The downside to being a sewing scientist is lack of time. Since going back to full-time work after my last maternity leave, I usually only have a few hours to myself per week, and that doesn’t include sewing as often as it used to. Case in point: I’ve been working on this “1 hour” skirt for more than a week already, sewing in 10 minutes snatches. Luckily, my kids are getting older and more independent, and I can see that soon I’ll have longer and longer stretches to myself again.
I’m constantly inspired by things in my lab. I have one project in the works that I’ve been steadfastly piecing together since last year’s Project Runway unconventional challenge that saw Justin Leblanc made a “test tube” dress (which was actually made with pipet tips. I was so adamant about correcting that mistake that I wrote a blog post about it. I’m also working on a fabric painting project based on my alamar blue yeast assays. The colours are mesmerizing.

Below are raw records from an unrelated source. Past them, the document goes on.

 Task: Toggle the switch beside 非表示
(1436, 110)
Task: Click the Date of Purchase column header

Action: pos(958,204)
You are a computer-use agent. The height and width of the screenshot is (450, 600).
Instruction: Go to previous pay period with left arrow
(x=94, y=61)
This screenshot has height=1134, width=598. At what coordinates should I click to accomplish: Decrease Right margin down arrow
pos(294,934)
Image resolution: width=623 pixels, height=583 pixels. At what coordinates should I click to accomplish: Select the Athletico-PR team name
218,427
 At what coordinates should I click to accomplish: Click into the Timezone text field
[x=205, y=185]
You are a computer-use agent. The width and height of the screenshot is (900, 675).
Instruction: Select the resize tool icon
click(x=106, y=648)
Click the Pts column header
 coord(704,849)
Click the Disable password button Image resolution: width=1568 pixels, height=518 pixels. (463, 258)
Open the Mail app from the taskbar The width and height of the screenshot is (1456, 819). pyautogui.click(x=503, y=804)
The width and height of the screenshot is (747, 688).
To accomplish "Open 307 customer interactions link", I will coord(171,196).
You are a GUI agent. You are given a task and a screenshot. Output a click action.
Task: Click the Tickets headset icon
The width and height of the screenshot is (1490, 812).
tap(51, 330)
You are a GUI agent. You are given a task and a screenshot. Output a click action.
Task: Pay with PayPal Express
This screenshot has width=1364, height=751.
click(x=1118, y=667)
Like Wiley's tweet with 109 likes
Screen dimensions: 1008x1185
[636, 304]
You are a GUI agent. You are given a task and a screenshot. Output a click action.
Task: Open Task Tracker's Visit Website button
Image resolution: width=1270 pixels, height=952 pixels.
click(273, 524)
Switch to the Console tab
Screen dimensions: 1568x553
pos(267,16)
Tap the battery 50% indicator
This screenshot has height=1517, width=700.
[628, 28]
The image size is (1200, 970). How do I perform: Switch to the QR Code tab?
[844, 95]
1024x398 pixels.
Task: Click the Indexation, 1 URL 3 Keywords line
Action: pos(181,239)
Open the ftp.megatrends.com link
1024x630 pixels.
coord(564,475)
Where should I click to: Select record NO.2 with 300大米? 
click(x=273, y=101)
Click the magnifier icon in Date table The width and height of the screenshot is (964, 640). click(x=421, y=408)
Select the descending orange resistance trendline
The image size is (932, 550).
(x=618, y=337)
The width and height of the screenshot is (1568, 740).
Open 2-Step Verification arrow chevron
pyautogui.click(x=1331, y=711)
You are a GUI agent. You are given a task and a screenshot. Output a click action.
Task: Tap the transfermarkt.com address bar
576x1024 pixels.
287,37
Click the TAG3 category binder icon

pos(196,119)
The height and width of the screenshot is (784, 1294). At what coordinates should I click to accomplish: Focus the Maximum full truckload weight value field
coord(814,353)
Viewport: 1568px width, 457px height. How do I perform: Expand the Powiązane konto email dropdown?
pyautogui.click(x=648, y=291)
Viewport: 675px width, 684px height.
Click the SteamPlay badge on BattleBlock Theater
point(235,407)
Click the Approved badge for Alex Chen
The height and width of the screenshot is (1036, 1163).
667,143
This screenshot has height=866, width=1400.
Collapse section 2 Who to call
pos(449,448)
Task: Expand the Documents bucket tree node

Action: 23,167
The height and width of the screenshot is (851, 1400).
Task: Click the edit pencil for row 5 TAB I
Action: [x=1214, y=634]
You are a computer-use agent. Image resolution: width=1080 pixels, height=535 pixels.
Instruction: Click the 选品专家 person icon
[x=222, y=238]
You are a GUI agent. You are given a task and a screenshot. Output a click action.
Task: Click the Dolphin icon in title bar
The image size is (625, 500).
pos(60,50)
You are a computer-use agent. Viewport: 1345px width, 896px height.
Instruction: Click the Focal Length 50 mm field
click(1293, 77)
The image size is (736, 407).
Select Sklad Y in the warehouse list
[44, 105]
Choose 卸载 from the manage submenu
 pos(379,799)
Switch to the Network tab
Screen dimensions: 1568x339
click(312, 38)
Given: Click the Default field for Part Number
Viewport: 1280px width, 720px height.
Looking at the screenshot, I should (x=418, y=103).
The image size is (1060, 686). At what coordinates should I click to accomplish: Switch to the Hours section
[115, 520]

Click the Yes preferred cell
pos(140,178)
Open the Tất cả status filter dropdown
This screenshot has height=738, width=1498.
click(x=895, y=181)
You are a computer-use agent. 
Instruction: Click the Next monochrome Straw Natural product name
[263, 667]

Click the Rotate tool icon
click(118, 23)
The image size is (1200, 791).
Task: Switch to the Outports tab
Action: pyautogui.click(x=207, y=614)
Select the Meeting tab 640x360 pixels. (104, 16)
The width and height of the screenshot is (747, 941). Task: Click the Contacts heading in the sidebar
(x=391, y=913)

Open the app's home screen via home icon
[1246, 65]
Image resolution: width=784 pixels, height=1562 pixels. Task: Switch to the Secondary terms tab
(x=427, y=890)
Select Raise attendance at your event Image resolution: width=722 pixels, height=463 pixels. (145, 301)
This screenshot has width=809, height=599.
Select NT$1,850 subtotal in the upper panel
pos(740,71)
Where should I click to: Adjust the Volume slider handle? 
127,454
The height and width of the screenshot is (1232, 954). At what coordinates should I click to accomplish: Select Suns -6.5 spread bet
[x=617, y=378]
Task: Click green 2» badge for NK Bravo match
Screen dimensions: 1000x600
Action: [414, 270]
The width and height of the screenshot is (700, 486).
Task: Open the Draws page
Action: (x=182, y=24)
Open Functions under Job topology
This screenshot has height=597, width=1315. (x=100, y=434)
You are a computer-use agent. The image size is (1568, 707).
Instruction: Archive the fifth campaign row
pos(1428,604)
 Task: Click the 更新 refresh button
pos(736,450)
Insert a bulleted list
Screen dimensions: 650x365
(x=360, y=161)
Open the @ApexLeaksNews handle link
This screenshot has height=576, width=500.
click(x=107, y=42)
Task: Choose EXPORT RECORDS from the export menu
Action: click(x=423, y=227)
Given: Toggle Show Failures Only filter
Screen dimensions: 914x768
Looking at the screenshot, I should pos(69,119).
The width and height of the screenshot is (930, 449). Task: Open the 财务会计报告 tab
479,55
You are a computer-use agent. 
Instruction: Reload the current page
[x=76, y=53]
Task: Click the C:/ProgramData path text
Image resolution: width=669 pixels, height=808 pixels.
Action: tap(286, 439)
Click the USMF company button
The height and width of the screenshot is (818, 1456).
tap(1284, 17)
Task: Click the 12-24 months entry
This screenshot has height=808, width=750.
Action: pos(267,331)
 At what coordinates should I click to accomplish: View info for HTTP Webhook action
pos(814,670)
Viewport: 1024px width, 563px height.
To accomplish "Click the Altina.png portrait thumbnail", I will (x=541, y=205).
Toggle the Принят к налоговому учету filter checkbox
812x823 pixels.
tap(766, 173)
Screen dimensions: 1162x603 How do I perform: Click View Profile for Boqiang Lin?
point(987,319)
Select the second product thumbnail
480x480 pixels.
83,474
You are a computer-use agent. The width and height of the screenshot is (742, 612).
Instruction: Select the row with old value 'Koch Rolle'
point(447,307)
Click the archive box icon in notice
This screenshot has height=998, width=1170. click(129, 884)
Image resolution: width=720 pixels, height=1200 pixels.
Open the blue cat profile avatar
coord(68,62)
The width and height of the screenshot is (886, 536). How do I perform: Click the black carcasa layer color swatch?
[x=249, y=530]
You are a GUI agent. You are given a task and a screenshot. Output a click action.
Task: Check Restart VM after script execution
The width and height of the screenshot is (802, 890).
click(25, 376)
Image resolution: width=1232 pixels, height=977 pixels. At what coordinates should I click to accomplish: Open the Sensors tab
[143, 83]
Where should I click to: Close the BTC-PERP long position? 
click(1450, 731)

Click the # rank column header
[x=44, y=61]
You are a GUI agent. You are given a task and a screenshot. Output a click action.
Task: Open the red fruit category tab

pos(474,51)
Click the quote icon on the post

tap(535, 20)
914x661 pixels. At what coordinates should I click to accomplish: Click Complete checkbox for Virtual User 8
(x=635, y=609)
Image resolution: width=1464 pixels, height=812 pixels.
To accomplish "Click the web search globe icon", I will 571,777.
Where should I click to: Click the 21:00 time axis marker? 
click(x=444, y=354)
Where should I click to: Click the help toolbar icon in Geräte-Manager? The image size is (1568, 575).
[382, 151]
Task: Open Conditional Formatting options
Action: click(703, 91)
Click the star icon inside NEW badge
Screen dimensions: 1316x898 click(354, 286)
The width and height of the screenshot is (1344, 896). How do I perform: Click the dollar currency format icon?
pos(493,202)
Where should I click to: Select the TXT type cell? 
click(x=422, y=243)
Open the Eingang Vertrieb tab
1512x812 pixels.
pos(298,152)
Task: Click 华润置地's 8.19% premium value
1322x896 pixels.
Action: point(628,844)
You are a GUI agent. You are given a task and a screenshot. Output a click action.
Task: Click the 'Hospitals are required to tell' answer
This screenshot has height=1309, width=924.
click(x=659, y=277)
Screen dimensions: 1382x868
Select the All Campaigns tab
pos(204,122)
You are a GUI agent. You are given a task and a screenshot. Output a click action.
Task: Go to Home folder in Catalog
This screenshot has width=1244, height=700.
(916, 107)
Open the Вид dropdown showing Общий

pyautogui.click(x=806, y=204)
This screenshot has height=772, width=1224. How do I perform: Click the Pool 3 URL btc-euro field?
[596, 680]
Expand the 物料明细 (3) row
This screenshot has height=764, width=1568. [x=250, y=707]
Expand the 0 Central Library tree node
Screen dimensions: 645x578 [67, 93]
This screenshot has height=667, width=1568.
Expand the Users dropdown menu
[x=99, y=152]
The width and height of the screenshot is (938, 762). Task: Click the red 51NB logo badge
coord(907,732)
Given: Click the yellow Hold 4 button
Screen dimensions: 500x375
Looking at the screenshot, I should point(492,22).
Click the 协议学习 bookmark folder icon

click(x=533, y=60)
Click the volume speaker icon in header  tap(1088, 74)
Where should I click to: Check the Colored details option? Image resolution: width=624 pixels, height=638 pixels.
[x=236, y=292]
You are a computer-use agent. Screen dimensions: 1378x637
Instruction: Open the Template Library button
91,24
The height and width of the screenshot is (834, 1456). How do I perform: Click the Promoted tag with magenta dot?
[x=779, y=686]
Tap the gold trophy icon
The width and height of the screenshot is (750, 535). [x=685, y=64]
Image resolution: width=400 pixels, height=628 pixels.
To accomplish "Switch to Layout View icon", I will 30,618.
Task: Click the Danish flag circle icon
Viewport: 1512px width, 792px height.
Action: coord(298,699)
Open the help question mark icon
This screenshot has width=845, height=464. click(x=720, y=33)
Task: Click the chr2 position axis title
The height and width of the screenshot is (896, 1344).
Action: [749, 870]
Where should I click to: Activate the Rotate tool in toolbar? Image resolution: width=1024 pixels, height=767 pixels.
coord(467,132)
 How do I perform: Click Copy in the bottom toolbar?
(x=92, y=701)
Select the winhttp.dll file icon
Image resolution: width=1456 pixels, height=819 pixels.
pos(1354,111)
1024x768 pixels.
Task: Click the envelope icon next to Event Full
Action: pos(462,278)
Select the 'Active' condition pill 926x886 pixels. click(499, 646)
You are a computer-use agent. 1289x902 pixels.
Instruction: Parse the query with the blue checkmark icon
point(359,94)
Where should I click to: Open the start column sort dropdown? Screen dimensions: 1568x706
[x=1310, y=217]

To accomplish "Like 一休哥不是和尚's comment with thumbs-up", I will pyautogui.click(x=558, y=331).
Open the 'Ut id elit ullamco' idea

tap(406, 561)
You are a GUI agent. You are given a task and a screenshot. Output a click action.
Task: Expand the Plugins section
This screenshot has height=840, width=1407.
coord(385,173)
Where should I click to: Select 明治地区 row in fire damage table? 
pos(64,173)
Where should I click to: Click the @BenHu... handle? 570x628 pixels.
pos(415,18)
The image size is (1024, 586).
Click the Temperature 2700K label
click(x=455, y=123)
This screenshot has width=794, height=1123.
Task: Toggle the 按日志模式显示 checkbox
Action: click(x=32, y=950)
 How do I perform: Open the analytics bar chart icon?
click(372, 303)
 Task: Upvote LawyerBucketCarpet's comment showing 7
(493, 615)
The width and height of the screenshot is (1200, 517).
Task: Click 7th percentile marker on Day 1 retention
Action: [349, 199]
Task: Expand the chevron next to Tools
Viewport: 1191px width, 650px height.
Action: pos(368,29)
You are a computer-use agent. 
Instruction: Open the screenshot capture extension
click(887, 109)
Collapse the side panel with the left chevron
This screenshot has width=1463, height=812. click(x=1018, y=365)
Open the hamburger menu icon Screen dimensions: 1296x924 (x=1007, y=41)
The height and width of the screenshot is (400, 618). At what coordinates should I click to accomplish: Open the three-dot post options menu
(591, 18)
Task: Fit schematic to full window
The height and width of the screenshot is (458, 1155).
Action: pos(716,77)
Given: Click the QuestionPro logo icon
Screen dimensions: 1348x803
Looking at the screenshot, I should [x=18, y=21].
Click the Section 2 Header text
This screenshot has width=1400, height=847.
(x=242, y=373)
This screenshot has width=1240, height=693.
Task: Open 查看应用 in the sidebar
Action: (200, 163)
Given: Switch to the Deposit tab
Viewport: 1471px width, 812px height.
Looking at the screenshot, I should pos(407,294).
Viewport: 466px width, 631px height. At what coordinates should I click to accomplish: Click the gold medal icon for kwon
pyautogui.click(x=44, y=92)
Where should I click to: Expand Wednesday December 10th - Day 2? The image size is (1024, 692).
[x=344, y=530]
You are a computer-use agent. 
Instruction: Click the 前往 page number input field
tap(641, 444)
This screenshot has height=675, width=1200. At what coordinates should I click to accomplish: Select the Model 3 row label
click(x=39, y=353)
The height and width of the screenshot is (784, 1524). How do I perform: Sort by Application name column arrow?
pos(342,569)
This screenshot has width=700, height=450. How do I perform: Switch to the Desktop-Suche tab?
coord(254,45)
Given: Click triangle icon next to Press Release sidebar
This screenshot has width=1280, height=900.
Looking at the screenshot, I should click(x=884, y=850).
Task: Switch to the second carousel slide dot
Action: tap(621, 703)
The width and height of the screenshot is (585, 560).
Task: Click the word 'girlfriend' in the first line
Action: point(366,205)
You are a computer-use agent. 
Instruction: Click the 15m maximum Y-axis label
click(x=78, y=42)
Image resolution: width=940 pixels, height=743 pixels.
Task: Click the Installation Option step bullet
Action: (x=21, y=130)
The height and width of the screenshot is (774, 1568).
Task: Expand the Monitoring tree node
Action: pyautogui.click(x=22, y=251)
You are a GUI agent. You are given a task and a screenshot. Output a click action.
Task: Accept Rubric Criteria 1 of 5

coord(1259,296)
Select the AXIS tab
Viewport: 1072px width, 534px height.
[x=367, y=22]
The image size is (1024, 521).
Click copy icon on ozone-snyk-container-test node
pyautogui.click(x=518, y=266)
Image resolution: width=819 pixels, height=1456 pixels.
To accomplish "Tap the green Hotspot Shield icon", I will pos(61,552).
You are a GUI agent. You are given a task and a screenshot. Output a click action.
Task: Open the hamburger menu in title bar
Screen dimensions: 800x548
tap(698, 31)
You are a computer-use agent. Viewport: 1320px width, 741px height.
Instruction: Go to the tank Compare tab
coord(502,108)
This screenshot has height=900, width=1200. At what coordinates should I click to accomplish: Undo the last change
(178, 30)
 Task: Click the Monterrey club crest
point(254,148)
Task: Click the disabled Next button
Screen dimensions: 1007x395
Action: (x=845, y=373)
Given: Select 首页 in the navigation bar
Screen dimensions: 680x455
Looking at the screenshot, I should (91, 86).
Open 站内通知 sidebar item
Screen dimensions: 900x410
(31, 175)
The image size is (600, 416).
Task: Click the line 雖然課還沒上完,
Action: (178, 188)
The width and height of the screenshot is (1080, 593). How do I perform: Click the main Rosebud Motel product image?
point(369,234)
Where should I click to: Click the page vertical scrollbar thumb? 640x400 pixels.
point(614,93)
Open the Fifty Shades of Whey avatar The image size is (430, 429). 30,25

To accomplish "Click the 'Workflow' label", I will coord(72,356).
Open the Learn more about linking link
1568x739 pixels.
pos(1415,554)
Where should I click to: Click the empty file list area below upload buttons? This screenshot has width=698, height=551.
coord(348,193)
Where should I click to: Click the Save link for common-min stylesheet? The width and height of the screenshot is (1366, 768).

But hands down, the best part of being a sewing scientist is all the travel I get to do. For the past 5 years, I’ve worked on a project with partners in Canada, USA, Botswana and South Africa. That means travel to all the research centres for technology transfers and conferences. That means fabric shopping, and even the occasional meetup! While I’m very unlikely to buy typical souveniers of these work trips, I always come home with my baggage tipping the weight limit in fabrics. Always.